Archetypal Character Study: Sophie Scholl


Sophie Scholl embodied a person who takes a stand in the world and who aligns their own personal identity with forces of goodness and truth. While she also fits the Mountain Pride archetype, there is another essence which, I believe, she embodies even more strongly. The essence, perhaps not coincidentally, is the White Rose research essence.

As a result of my personal experience taking the White Rose essence and doing so while contemplating and meditating on Sophie Scholl and the White Rose resistance movement, I believe Sophie Scholl is a powerful example of the White Rose essence, which I would describe as “Soul Courage united with Highest Ideals.


I. Introduction:  A Brief History of Germany Under the National Socialist (Nazi) Party: 
What the White Rose Resistance Challenged


In 1933, Adolf Hitler came to power in Germany. Having been defeated in World War I and forced to pay millions of dollars in reparations to the Allied victors, many Germans were disheartened and financially struggling. Hitler promised to make Germany the proud, strong country it once was. Instead, he dissolved the Reichstag (parliament) and declared himself Führer, or supreme head of the government. Gradually, he increased Germany's military strength and began his quest to invade and take over many countries in Europe. Hitler and his regime committed atrocities against many people in Germany and in the countries they invaded. This included killing dissidents, people who were physically or mentally disabled, Slavs, Gypsies, and Jews.

During these years, many Germans did not actively resist the dictatorship under which they lived. Some agreed with Hitler’s plan to restore Germany to the great country it once was. Others benefited from Hitler’s policies. Still others were afraid to speak out in fear of bringing harm to themselves or their loved ones. One might understand why many did not have the courage to speak or act out when the consequence for one’s actions may have been losing their lives.

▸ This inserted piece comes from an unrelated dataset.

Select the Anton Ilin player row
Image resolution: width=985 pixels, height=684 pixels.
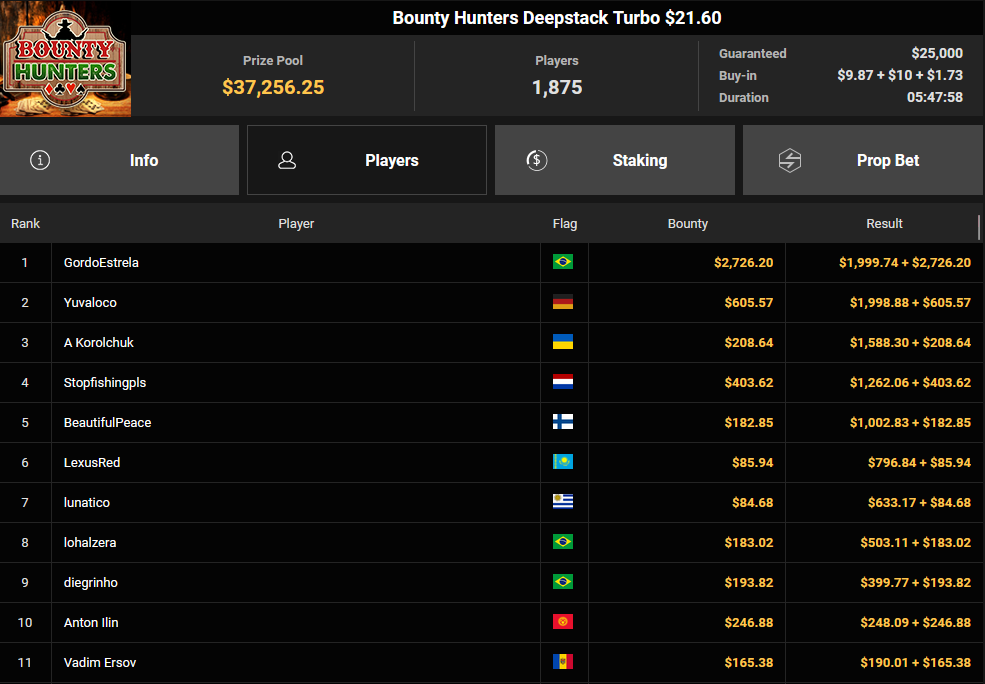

Some did speak and act out. Many formed resistance groups and worked surreptitiously to bring the truth of Hitler and the Nazis to the German people and to people around the world and to encourage them to resist the Nazis’ evil practices and plans.

One such group of brave men and woman were members of the resistance movement called the White Rose (Weiße Rose). One courageous young woman in this group was Sophie Scholl.  

II. Sophie Scholl’s Childhood and Teenage Years

Sophie was born in 1921 in ForchtenbergGermany. She had an older brother Hans, older sisters Elizabeth and Inge, and a younger brother Werner. Her parents were Robert and Magdalene Scholl. Her father was elected the mayor of their town, but when he failed to win re-election, the family moved first to Ludwigsburg and then to Ulm on the Danube River.


Sophie was a good student. She loved to play music, dance, create art, and to swim. She had a love of the written word: she kept a diary, wrote stories, and loved to discuss literature with friends.


At the age of twelve, like most girls her age, Sophie joined the Hitler Youth and League of German Girls. These groups were designed to indoctrinate German youth in Nazi ideology, yet they were centered on enjoyable activities, such as hiking and camping expeditions. Sophie’s father disagreed with the National Socialist youth groups and hoped his views would be taken up by his children. During World War I, he was a pacifist and refused to carry a gun.

It is not surprising that Sophie had deep connections to trees and flowers.  She was described by her friend George Wittenstein as, “on one hand very serious and yet very fun-loving. It was more than humor. Sophie enjoyed life to the fullest, and simple nature —a bunch of grass or blossoms on the tree, or flowers in the field—could completely change her.  


In a journal she kept at that time, Sophie wrote, “I can never look at a limpid stream without at least dangling my feet in it; in the same way, I cannot walk past a meadow in May . . . I lie in the grass, quite still, my arms spread, my knees raised and am happy. Through the blossoming branches of an apple tree, I see the blue sky . . . When I turn my head, it touches the rough trunk . . . I press my face to the tree’s dusky, warm bark and think, ‘My homeland,’ and I am inexpressibly grateful.”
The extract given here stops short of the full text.